Years later, I look back on the places I have been, the veterans I have met and known. I glance at a Christmas card from a veteran of the 12th SS-Panzer Division, Hitlerjugend, one of the last still with us.
In 1979 I enlisted in the US Army to get to Germany so I could get serious about learning this hobby. Authorship of the published Soldat book series gained me new access into German and other national and military archives and museums. I attended veteran meetings of Panzerkorps Großdeutschland, the 1.SS-Panzerkorps, and the Fallschirmäger, where I set up displays from my collections and talked to the veterans. I haunted European military shows and flea markets. I located and established connections with firms and individuals still creating top notch replicas of German militaria just as they had since the end of the war.
After my return to the US in 1994 and the coming of the world wide web as a sales platform, I set up Soldat FHQ to provide collectors with access to high quality replicas sold as replicas. You can say I wrote the books on “fakes, fakers, and those who sell fakes.” You are in good hands with Soldat FHQ.
(Top Photo) By my junior year in high school, I had two collecting friends. A local newspaper guy was interested in our story. I remain friends the Kevin (left) & Grant (center) to this day. Grant’s Knight’s Cross was an original. The ones Kevin and I wear were copies I only wish we could get now!
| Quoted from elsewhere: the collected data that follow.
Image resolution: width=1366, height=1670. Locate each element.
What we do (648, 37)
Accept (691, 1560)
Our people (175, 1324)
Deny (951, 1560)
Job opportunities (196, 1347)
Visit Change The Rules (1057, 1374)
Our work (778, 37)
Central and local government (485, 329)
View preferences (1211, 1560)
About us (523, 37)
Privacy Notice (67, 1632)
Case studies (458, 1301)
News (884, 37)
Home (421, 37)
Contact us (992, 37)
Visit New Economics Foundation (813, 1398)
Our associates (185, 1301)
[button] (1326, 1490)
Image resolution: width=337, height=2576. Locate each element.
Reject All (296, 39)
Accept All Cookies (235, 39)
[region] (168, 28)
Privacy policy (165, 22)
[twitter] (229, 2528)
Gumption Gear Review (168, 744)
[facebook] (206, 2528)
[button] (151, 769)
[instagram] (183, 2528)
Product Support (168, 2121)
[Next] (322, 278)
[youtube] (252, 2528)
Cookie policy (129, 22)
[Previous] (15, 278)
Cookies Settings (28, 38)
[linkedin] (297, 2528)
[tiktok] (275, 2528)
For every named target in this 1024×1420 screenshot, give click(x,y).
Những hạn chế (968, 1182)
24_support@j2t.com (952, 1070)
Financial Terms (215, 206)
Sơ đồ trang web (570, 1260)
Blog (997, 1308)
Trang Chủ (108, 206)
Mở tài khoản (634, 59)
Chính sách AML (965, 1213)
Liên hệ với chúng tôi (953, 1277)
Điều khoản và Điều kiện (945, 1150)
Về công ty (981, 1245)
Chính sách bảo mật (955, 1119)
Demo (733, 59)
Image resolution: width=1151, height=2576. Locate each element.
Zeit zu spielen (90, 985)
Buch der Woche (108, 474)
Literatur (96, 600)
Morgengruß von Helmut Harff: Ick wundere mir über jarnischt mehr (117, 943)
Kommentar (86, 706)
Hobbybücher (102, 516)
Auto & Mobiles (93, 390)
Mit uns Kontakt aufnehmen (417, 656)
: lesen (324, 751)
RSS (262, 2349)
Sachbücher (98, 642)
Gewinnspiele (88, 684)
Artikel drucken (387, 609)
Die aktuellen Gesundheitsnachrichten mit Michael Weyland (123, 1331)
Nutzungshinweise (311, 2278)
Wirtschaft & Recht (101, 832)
Everything else was original!
(Bottom Photo) Graf Training Area around 1980-81. My squad waiting for a run at the CALFX Course. All are wearing Bundesgrenschütz camo jackets I bought at the Frankfurt am Main Flomarkt. A Brit Army buddy, he was training with us, and I painted the Totenkopf one afternoon in the track park at Graf. There were still a lot of Ost Front vets in those days; we got a lotta smiles and some beers tossed to us as we road marched through towns near the border.